• **ACTIVITY LIST**
**a)** According to the Spark and TensorFlow slide notes, what is gained by building a Spark computation as a chain of operations in which no data moves until an action materializes part of it? Answer in one to three sentences.
**b)** Carry on the Spark and TensorFlow slide notes from the point where they stop, matching their style of short headings and terse bullet points.

• **TEXT FOR ANALYSIS**
==*==

More than just analytics

Don't need to justify Spark for those analyzing large emounts of data:

  • Already widely successful for large-scale data processing

Want to show how close it is to being ready to use for more traditional HPC applications, too, like simulation:

  • Simulation is "data intensive", too.

Spark RDDs

Spark RDDs prove to be a very powerful abstraction.

Key-Value RDDs are a special case - a pair of values, first is key, second is value associated with.

Can easily use join, etc to bring all values associated with a key together:

  • Like all terms that are contribute to a particular point

Linda tuple spaces, which underly Gaussian.

Notebook: Spark 1 - diffusion

Spark execution graphs

Operations on Spark RDDs can be:

  • Transformations, like map, filter, join...
  • Actions like collect, foreach, ..

You boild a Spark computation by chaining together operations; but no data starts moving until part of the computation is materialized with an action.

Allows optimizations over the entire computation graph.

Spark execution graphs

So for instance here, nothing starts happening in earnest until the plot_data()

    # Main loop: For each iteration,
    #  - calculate terms in the next step
    #  - and sum
    for step in range(nsteps):
        data = data.flatMap(stencil) \
                    .reduceByKey(lambda x, y:x+y)

    # Plot final results in black
    plot_data(data, usecolor='black')

Spark Dataframes

But RDDs are also building blocks.

Spark Data Frames are lists of columns, like pandas or R data frames.

Can use SQL-like queries to perform calculations. But this allows bringing the entire mature machinery of SQL query optimizers to bear, allowing further automated optimization of data movement, and computation.

Notebook: Spark 2 - data frames

Spark Graphs - GraphX

Using RDDs, a graph library has also been implemented: GraphX.

Many interesting features, but for us: Pregel-like algorithms on graphs.

Nodes passes messages to their neighbours along edges.

Like MPI (BSP) on unstructured graphs!

Spark Graphs - GraphX

Maddeningly, graph algorithms are not yet fully available from Python - in particular, Pregel.

Can try to mock communications up along edges of an unstructured mesh, but unbelievably slow.

Still, gives a hint what's possible.

Notebook: Spark 3 - Unstructured Mesh

Spark's Capabilities

For data analysis, Spark is already there - like parallel R without the headaches and with a growing level of packages.

Lots of typical statstics + machine learning.

For traditional high performance computing, seems a little funny so far: Scalapack-style distributed block matricies are there, with things like PCA, but not linear solves!

Graph support will enable a lot of really interesting applications (Spark 2.x - this year?)

Very easy to set up a local Spark install on your laptop.

Spark Cons

JVM Based (Scala) means C/Python interoperability always fraught.

Not much support for high-performance interconnects (although that's coming from third parties - HiBD group at OSU)

Very little explicit support for multicore yet, which leaves some performance on the ground.

Tensorflow: http://tensorflow.org

A Quick Intro to TensorFlow

TensorFlow is an open-source dataflow for numerical computation with dataflow graphs, where the data is always in the form of tensors (n-d arrays).

==*==

• **DATA PROVIDED**

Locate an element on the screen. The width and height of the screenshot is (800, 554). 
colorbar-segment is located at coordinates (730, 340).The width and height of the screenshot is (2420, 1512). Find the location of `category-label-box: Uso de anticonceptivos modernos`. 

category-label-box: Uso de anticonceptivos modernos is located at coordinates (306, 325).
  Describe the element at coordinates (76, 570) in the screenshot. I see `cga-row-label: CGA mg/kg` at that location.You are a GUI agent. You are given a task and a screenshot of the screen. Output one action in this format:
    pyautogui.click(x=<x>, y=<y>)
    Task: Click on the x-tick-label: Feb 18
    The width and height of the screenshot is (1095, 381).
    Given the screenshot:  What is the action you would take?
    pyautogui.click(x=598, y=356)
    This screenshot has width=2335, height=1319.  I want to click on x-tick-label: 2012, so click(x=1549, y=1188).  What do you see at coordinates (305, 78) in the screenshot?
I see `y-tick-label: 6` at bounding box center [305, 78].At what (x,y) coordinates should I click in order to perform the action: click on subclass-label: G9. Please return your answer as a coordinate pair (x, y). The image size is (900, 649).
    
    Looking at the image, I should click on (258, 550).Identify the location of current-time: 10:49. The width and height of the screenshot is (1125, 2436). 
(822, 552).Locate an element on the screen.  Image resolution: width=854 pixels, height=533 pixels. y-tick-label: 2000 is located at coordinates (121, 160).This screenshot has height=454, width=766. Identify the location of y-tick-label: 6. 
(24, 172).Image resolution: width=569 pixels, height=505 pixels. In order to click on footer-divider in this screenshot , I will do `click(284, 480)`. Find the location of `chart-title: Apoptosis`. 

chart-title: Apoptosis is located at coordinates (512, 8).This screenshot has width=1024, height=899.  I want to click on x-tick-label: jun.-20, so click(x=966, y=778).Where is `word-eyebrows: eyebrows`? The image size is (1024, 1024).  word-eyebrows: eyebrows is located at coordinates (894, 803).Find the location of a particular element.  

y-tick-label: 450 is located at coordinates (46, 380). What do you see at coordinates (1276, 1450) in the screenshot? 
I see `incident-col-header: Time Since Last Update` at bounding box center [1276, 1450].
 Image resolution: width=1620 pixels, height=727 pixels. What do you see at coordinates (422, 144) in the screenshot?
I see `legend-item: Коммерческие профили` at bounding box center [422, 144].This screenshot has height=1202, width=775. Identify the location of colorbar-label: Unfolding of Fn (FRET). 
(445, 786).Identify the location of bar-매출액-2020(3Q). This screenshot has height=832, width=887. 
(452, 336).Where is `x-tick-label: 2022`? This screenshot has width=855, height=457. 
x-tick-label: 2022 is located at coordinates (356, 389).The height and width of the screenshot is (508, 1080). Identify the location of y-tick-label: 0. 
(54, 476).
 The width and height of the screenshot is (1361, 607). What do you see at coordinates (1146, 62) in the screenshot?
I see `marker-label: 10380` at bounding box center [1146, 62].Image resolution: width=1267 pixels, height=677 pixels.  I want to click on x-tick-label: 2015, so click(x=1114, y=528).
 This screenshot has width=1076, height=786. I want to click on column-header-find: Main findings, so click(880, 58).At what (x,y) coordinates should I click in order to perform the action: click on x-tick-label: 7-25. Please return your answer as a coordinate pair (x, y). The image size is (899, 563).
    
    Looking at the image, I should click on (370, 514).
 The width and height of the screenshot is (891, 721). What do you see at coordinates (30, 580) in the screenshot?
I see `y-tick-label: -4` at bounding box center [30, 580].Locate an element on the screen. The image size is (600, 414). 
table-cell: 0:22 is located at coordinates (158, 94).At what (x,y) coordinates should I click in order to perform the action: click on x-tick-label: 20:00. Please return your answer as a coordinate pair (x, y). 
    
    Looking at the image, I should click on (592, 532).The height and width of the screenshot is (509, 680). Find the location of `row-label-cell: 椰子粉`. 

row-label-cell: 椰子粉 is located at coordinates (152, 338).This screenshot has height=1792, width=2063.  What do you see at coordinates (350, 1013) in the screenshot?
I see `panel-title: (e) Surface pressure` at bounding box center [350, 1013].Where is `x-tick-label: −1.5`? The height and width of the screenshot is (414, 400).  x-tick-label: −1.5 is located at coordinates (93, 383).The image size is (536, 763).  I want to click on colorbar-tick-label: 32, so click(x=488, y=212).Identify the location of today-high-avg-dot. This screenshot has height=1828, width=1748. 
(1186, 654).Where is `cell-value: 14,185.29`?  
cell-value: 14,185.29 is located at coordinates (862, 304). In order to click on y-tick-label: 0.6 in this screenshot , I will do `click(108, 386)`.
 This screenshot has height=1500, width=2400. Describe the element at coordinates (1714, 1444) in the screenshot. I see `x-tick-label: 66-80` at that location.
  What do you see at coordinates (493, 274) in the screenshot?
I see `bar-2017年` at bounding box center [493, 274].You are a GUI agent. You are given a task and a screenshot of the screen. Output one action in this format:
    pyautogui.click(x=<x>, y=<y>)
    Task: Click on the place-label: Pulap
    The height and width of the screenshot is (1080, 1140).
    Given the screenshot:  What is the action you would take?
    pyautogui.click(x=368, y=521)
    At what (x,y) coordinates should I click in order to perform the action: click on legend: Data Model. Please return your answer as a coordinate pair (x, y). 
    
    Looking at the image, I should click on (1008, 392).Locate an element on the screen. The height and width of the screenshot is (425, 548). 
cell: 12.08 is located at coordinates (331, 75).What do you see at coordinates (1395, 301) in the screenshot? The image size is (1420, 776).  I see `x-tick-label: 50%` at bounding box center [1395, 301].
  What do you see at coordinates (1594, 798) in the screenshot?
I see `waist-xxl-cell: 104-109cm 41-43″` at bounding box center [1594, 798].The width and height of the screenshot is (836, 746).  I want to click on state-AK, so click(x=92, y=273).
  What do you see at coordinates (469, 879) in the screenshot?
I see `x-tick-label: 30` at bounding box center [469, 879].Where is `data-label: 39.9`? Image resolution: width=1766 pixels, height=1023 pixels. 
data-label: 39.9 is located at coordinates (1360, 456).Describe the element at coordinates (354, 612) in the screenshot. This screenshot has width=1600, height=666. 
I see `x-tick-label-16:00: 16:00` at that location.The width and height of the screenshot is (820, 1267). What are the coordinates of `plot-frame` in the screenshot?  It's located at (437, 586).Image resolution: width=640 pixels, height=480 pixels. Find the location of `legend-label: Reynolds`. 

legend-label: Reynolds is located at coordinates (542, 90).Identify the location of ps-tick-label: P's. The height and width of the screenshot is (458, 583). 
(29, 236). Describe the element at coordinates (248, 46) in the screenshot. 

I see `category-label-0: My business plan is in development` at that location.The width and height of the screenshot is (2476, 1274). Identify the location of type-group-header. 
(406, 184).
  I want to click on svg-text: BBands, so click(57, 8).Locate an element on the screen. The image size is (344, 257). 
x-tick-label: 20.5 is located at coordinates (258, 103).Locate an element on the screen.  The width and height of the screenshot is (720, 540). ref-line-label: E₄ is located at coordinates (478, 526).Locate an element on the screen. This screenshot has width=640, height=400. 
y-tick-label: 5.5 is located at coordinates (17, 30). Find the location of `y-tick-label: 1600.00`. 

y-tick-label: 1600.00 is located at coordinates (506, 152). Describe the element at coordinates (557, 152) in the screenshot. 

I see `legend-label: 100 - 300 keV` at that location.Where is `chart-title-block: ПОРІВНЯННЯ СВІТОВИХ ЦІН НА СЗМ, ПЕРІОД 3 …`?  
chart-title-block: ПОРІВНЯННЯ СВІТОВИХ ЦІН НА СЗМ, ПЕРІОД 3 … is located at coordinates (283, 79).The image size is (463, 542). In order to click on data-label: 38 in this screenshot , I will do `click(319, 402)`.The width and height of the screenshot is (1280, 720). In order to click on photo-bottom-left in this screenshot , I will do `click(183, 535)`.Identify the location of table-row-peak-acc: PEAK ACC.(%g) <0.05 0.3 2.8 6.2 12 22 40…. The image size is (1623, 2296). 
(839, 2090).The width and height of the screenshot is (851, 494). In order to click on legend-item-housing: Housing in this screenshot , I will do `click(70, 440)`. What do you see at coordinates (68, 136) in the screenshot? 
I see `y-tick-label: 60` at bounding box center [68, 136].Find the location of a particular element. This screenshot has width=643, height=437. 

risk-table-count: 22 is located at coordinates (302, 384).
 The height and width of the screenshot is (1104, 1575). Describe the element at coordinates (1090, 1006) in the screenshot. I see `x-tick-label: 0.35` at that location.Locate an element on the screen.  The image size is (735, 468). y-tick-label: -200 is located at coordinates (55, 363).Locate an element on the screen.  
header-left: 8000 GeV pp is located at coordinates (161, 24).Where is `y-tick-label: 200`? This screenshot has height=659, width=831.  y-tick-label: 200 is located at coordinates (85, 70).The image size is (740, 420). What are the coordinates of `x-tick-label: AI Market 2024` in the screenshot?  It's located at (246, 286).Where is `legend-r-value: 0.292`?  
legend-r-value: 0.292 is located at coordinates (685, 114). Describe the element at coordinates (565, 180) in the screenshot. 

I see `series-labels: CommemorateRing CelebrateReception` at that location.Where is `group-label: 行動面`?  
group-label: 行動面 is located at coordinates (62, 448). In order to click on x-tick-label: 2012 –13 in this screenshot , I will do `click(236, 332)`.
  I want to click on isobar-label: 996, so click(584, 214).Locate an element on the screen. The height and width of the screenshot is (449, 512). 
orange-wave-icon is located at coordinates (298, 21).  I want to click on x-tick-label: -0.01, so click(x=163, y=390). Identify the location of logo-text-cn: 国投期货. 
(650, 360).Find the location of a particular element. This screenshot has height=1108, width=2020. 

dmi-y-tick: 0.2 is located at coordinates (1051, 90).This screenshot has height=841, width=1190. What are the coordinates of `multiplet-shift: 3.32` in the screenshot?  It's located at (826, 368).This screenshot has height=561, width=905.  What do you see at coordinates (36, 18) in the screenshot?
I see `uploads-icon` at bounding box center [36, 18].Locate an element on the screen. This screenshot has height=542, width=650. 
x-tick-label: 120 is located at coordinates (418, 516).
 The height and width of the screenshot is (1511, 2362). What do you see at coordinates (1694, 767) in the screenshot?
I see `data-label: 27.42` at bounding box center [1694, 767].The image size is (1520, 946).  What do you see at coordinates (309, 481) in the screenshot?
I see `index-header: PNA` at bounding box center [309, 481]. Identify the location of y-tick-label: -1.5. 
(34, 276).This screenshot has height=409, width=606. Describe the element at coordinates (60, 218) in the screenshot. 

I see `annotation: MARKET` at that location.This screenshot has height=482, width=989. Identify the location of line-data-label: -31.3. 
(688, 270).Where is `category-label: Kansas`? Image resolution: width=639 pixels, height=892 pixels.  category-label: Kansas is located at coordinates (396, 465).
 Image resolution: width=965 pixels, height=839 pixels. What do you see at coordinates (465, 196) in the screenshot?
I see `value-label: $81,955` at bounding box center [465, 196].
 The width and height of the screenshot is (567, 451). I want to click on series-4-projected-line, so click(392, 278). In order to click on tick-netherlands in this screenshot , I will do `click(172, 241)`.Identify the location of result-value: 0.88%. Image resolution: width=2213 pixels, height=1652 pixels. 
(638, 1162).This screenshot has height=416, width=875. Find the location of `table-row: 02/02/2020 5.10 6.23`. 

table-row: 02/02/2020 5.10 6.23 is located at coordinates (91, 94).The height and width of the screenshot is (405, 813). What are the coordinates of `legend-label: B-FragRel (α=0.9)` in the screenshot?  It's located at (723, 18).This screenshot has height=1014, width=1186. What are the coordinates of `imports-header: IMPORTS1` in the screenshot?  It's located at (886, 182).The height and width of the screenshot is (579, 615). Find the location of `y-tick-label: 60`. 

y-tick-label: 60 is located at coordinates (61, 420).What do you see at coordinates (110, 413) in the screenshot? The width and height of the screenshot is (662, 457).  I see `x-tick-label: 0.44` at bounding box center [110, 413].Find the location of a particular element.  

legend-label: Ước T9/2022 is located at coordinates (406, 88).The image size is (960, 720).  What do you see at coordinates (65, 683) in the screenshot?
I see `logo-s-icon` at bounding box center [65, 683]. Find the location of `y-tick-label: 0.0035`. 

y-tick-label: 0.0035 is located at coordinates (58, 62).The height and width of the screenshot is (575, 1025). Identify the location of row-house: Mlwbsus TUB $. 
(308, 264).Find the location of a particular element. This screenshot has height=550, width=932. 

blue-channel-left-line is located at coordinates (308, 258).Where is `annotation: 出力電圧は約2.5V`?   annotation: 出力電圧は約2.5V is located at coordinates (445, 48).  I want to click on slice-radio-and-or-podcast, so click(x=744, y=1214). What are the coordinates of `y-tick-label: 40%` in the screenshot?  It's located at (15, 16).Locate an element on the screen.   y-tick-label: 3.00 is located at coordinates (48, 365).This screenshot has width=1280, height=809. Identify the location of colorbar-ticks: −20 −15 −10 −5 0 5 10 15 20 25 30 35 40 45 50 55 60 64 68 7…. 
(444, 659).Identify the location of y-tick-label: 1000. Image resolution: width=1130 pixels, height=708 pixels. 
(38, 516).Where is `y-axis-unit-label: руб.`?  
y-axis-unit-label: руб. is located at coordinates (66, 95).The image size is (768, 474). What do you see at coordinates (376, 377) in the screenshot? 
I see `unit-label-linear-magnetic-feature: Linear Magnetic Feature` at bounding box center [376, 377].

==*==

• **RESPONSES TO THE EXERCISE**
**a)** Because no data moves until an action materializes part of the computation, Spark can apply optimizations across the entire computation graph.

**b)**
From Google, who uses it for machine learning.

Heavy number crunching, can use GPUs or CPUs, and will distribute tasks of a complex workflow across resources.

(Current version only has initial support for distributed; taking longer to de-google the distributed part than anticipated)

http://www.tensorflow.org

TensorFlow Graphs

As an example of how a computation is set up, here is a linear regression example.

Linear regression is already built in, and doesn't need to be iterative, but this example is quite general and shows how it works.

Variables are explicitly introduced to the TensorFlow runtime, and a series of transformations on the variables are defined.

When the entire flowgraph is set up, the system can be run.

The integration of tensorflow tensors and numpy arrays is very nice.

TensorFlow Mandelbrot

All sorts of computations on regular arrays can be performed.

Some computations can be split across GPUs, or (eventually) even nodes.

All are multi-threaded.

TensorFlow Wave Equation

All sorts of computations on regular arrays can be performed.

Some computations can be split across GPUs, or (eventually) even nodes.

All are multi-threaded.

TensorFlow: Caveats

  • Tensors only means limited support for, eg, unstructured meshes, hash tables (bioinformatics)
  • Distribution of work remains limited and manual (but is expected to improve - Google uses this)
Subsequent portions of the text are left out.